Art. 84 Pensioenwet
Verplichting tot collectieve waardeoverdracht bij liquidatie van de pensioenuitvoerder
   1.De pensioenuitvoerder is verplicht tot waardeoverdracht aan een andere pensioenuitvoerder bij liquidatie van de eerstgenoemde pensioenuitvoerder.

   2.In geval van een waardeoverdracht als bedoeld in het eerste lid gelden de volgende voorwaarden:
      a. het voornemen tot waardeoverdracht aan een pensioenuitvoerder wordt door de overdragende pensioenuitvoerder uiterlijk drie maanden voor de beoogde datum van waardeoverdracht schriftelijk gemeld aan de toezichthouder en de toezichthouder heeft binnen die periode geen verbod tot waardeoverdracht opgelegd;
      b. de overdrachtswaarde wordt zodanig door de overdragende pensioenuitvoerder vastgesteld dat de voor mannen en vrouwen te verwerven pensioenrechten gelijk zijn, waarbij aan het vereiste van collectieve actuariële gelijkwaardigheid op basis van dezelfde grondslagen wordt voldaan.

   3.Het tweede lid, onderdeel b, is met betrekking tot:
      a. uitkeringsovereenkomsten van toepassing op pensioenaanspraken die vanaf 1 januari 2002 zijn opgebouwd;
      b. premieovereenkomsten en kapitaalovereenkomsten van toepassing op pensioenaanspraken die vanaf 1 januari 2005 zijn opgebouwd.

   4.Op pensioenaanspraken die voor de in het derde lid genoemde data zijn opgebouwd is de eis van individuele actuariële gelijkwaardigheid, bedoeld in artikel 71, vierde lid, van toepassing tenzij in de pensioenovereenkomst is overeengekomen dat de voorwaarden, bedoeld in het tweede lid, onderdeel b, van toepassing zijn.

   5.Voorzover het bij de toepassing van het eerste lid pensioenaanspraken betreft die als gevolg van een premievrije voortzetting van die pensioenaanspraken worden opgebouwd is onderdeel b van het tweede lid van toepassing indien het recht op die premievrije voortzetting is ontstaan op of na 1 januari 2002.

   6.Elk beding strijdig met dit artikel is nietig.

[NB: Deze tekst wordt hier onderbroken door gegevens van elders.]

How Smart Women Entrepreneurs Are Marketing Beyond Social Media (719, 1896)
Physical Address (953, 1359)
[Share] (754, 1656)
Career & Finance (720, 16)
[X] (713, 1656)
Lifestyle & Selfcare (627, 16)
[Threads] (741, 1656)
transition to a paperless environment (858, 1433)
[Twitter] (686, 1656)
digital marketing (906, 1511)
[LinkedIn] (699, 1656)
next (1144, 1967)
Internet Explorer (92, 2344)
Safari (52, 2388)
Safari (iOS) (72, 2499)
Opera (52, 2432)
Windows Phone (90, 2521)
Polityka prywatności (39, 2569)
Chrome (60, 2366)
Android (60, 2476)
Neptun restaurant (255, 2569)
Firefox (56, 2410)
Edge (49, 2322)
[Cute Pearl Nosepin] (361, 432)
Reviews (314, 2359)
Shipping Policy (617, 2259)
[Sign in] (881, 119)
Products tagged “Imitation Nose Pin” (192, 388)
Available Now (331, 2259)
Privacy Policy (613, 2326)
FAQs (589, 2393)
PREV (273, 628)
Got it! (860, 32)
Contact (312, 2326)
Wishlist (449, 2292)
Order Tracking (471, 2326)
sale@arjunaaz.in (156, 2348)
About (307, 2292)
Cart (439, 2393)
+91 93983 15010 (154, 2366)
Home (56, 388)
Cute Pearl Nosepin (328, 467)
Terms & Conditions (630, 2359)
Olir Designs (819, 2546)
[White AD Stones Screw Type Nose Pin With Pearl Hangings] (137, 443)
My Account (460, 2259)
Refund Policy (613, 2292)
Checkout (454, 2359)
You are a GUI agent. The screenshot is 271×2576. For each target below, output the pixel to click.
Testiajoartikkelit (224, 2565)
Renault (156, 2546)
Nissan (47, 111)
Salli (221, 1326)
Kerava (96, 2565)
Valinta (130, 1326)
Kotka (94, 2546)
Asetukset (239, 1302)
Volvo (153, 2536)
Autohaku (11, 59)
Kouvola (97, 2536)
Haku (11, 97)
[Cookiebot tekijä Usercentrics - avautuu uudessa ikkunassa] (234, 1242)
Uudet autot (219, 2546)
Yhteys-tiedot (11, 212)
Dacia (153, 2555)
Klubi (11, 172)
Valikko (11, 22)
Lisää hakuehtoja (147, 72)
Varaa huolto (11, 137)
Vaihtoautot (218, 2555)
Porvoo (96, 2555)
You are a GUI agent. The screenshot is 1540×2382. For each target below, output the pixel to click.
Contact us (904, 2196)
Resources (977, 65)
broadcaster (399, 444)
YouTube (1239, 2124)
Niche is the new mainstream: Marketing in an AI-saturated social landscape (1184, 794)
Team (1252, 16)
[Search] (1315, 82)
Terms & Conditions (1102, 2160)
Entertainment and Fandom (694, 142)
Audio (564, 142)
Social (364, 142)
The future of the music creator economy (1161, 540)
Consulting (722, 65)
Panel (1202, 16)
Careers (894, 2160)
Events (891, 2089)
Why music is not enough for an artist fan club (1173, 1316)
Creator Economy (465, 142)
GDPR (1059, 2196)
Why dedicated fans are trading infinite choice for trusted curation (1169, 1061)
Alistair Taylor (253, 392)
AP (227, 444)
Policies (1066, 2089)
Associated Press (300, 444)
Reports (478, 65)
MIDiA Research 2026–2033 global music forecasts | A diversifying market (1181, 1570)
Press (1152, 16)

   7.Bij of krachtens algemene maatregel van bestuur kunnen regels worden gesteld aan het vaststellen van de overdrachtswaarde.

Memorie van Toelichting
Wanneer een pensioenfonds of verzekeraar wordt opgeheven moeten de pensioenaanspraken en pensioenrechten bij een andere pensioenuitvoerder worden ondergebracht. In dat geval is géén instemming (uitdrukkelijk of stilzwijgend) van de deelnemers, gewezen deelnemers, gewezen partners of pensioengerechtigden vereist, maar gelden wel de in het tweede lid omschreven voorwaarden.

Ten aanzien van een verzekeraar die geliquideerd wordt in de periode waarin een noodregeling van toepassing is, of de verzekeraar die failliet is gelden in het kader van de Wet toezicht verzekeringsbedrijf 1993 (in de toekomst vervangen door de Wet op het financieel toezicht) nog aanvullende bepalingen.